Task to carry out:
The expected output is the line with "The image size is (1920, 1200)." followed by every remaining line of the entries, all repeated exactly.

::: Material supplied

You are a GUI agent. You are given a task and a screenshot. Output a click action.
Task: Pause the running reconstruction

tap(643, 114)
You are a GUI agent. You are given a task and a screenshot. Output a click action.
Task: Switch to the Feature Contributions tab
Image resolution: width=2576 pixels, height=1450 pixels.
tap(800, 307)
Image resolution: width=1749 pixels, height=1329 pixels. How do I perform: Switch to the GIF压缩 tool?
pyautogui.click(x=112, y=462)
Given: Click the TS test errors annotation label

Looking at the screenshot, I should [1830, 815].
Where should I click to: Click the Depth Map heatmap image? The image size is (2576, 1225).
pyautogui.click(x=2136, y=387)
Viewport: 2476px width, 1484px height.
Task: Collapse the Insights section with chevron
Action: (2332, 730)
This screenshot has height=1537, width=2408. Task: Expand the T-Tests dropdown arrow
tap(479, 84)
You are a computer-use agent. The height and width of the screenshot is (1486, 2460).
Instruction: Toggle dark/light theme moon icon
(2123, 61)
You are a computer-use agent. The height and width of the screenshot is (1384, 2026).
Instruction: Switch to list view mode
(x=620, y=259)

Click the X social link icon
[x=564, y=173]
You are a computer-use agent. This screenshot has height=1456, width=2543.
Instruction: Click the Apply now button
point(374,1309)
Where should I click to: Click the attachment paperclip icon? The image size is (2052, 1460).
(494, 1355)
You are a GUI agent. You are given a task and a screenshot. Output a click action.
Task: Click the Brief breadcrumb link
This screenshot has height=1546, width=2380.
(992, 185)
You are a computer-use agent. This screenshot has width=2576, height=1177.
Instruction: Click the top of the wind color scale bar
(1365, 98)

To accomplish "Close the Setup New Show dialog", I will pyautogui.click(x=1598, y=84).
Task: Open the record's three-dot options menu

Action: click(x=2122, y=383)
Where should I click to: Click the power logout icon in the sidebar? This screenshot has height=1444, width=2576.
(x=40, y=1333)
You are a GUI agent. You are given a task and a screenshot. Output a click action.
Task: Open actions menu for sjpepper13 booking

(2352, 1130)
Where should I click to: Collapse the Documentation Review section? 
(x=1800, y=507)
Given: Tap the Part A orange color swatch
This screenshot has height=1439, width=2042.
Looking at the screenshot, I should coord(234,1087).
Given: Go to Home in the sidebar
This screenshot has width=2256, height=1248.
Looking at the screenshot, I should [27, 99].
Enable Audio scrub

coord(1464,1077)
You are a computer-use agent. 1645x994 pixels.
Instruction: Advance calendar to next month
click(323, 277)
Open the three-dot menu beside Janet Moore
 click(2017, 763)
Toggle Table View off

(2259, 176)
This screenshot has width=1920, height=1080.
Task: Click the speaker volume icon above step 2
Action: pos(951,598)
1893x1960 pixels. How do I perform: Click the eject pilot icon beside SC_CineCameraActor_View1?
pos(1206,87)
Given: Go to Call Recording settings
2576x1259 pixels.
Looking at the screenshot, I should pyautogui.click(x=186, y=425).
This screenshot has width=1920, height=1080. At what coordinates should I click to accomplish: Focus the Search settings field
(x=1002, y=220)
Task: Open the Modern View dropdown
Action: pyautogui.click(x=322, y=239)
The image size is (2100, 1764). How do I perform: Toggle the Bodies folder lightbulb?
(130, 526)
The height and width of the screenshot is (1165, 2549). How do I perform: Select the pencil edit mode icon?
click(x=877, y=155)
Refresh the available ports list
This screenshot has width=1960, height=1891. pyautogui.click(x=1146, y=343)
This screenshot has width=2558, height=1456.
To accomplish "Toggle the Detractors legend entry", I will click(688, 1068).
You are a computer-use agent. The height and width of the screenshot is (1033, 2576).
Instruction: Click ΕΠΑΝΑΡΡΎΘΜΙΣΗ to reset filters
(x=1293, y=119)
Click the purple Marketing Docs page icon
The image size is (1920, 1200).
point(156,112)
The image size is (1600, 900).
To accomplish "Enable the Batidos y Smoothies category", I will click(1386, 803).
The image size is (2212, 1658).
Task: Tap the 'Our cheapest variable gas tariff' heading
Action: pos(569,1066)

::::::

Solution to the exercise:
The image size is (1920, 1200).
point(156,112)
The image size is (1600, 900).
To accomplish "Enable the Batidos y Smoothies category", I will click(1386, 803).
The image size is (2212, 1658).
Task: Tap the 'Our cheapest variable gas tariff' heading
Action: pos(569,1066)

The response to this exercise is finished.